Kam Hong Sin segera maklum bahwa kakek itu tentu akan menggunakan ilmunya untuk melepaskan diri, maka cepat-cepat ia lalu mempererat pegangannya dan menekuk kedua lengan kakek itu semakin tinggi di atas punggungnya!

Bu Pun Su mengangkat sebelah kakinya lalu ditendangkan ke belakang dengan perlahan sehingga Kam Hong Sin yang berdiri di belakangnya itu tentu saja harus mengelak dari tendangan yang mengarah ke bagian berbahaya dari tubuhnya. Dia miringkan tubuh dan mengganti kedudukan kakinya dan saat inilah yang dipergunakan oleh Bu Pun Su untuk melepaskan diri. Saat Kam Hong Sin mengangkat kaki untuk membuat perobahan posisi kakinya, tiba-tiba Bu Pun Su membungkuk dan sekali Bu Pun Su berseru keras maka tubuh Kam Hong Sin itu terpelanting melewati kepala Bu Pun Su hingga jatuh tunggang langgang!

Sampai tiga kali Kam Hong Sin mencoba menangkap Bu Pun Su dengan mengeluarkan berbagai ilmu menangkap, akan tetapi selalu akibatnya terpelanting dan terbanting jatuh di depan kakek itu. Dan anehnya, ketika terbanting itu, Kam Hong Sin tidak merasa sakit karena tidak terbanting keras dan tiap kali melakukan gerakan untuk melepaskan diri dari tangkapan, Bu Pun Su sengaja berlaku lambat sehingga Kam Hong Sin dapat mengikuti gerakannya dan dapat memahami ilmu gerakan itu hingga seakan-akan mereka bukan sedang bertanding sungguh-sungguh, akan tetapi hanya merupakan latihan saja, yaitu Kam Hong Sin mendapat latihan tiga macam ilmu gerakan yang hebat dari Bu Pun Su!

“Terima kasih atas pengajaran Locianpwe. Saya mengaku kalah dan biarlah kekalahan ini kulaporkan ke Kota Raja.”

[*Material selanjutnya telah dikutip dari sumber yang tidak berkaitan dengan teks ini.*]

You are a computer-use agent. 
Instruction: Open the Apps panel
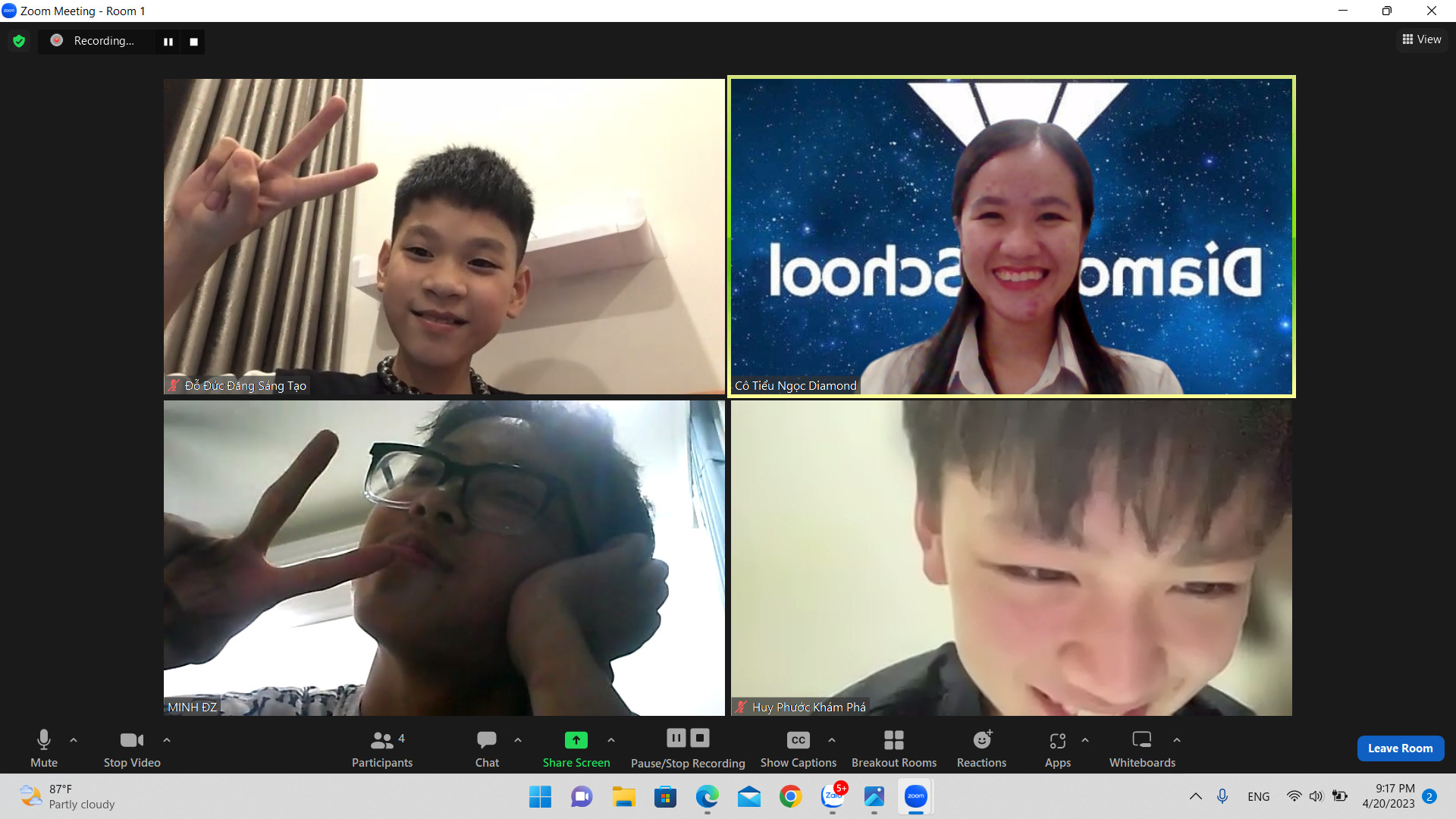[x=1057, y=748]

Setelah berkata demikian, Kam Hong Sin lalu memimpin anak buahnya untuk kembali ke timur, memberi laporan tentang gagalnya tugas yang dijalankannya! Walau pun ia merasa penasaran dan kecewa, namun diam-diam dia merasa girang karena menerima pelajaran tipu gerakan yang lihai dari kakek sakti itu!

Hai Kong Hosiang tertawa dan sambil menuding ke arah Ang I Niocu dan Ma Hoa, ia pun berkata keras, “Kalian apakah hendak merebut harta pusaka pula? Jika demikian halnya, boleh kalian maju melawan jago kami. Ha-ha-ha,”

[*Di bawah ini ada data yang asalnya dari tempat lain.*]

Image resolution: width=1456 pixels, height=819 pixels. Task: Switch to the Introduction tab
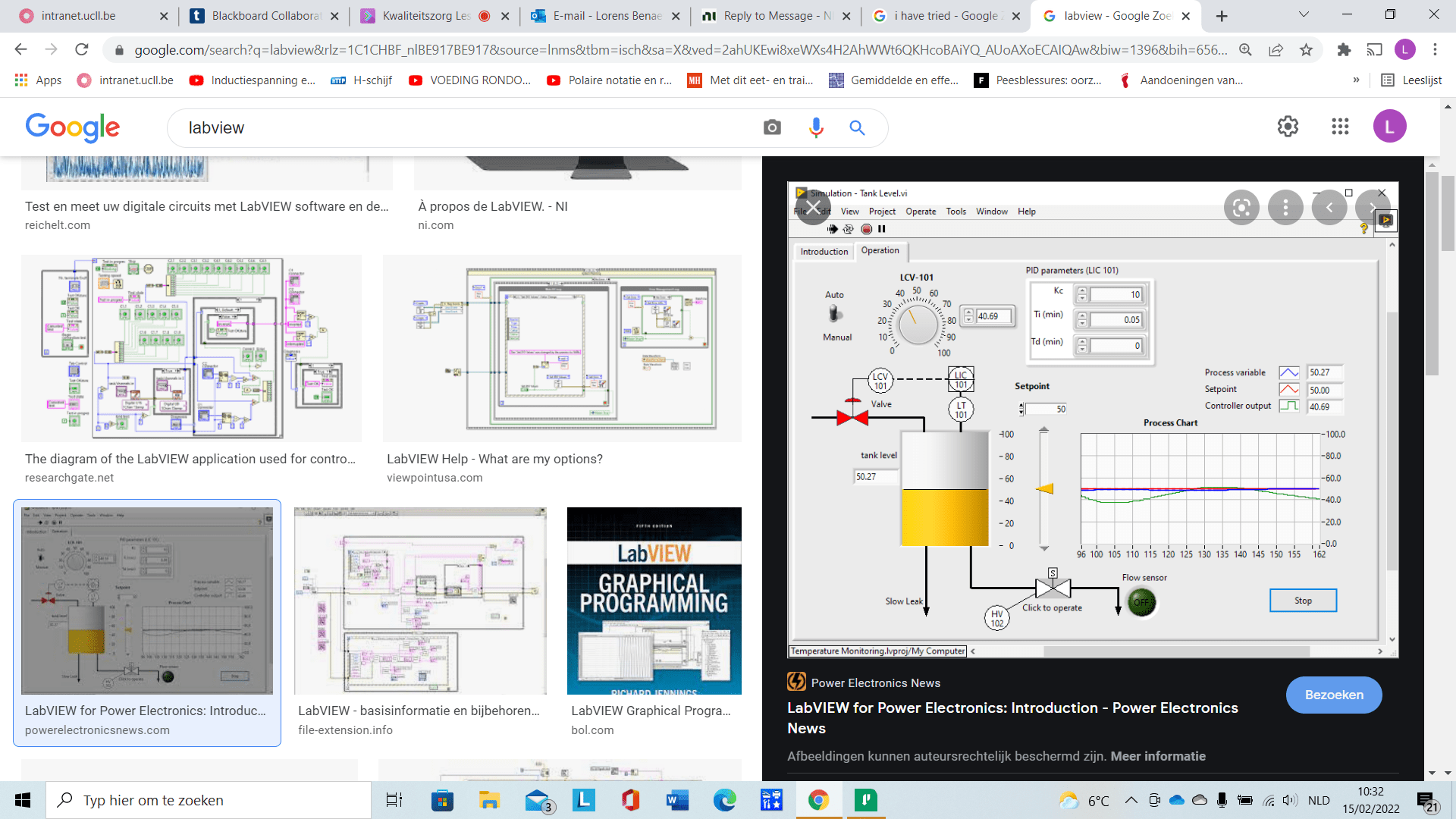[824, 251]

Walau pun merasa gemas dan marah, akan tetapi Ang I Niocu dan Ma Hoa tidak berani berlaku sembrono di depan Bu Pun Su. Mereka hanya berdiri bingung dan memandang ke arah kakek itu. Pada waktu Bu Pun Su berpaling kepada mereka, Ang I Niocu segera menjatuhkan diri berlutut.

Akan tetapi sambil mengerutkan keningnya, Bu Pun Su membuat gerakan dengan tangan mengusir mereka dan berkata, “Pergilah, pergilah...”

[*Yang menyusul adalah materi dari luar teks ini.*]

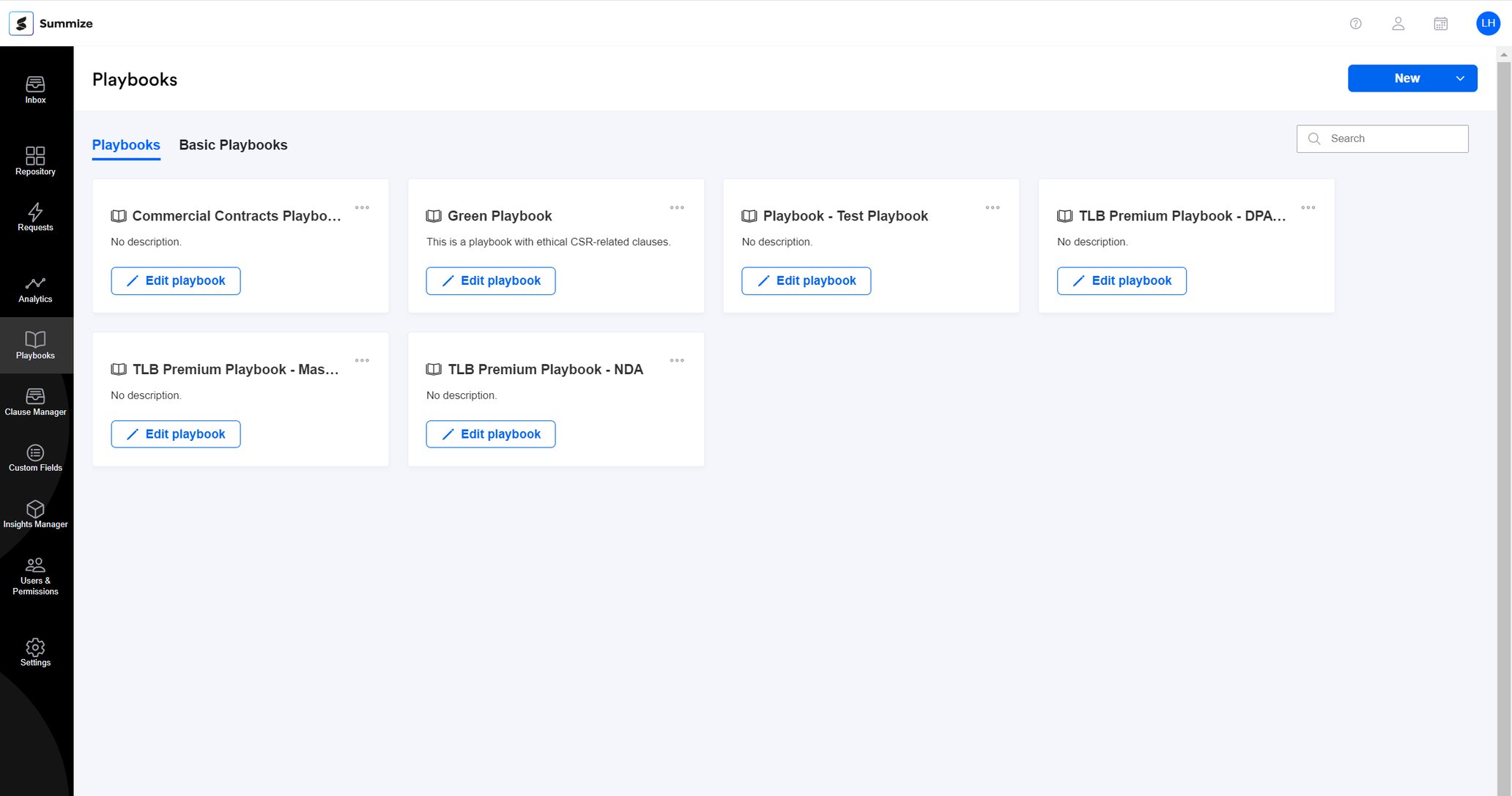Open Commercial Contracts Playbook ellipsis menu
Image resolution: width=1512 pixels, height=796 pixels.
pos(362,208)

Ang I Niocu dan Ma Hoa tidak berani membantah dan terpaksa mereka pergi dari sana tanpa berani bertanya apa-apa lagi. Mereka cepat-cepat pulang ke rumah Yousuf untuk menceritakan peristiwa mengherankan ini kepada Nelayan Cengeng dan Yousuf.

Sementara itu, setelah berhasil mengusir semua pihak yang ingin mencari harta pusaka itu, Bu Pun Su lalu membawa kawan-kawannya masuk ke dalam goa itu.

“Inilah goa penyimpanan harta-pusaka itu.” katanya.

“Bu Pun Su, kau berjanji untuk mendapatkan harta pusaka itu, bukan hanya goanya,” kata Hai Kong Hosiang dengan senyum menyeringai.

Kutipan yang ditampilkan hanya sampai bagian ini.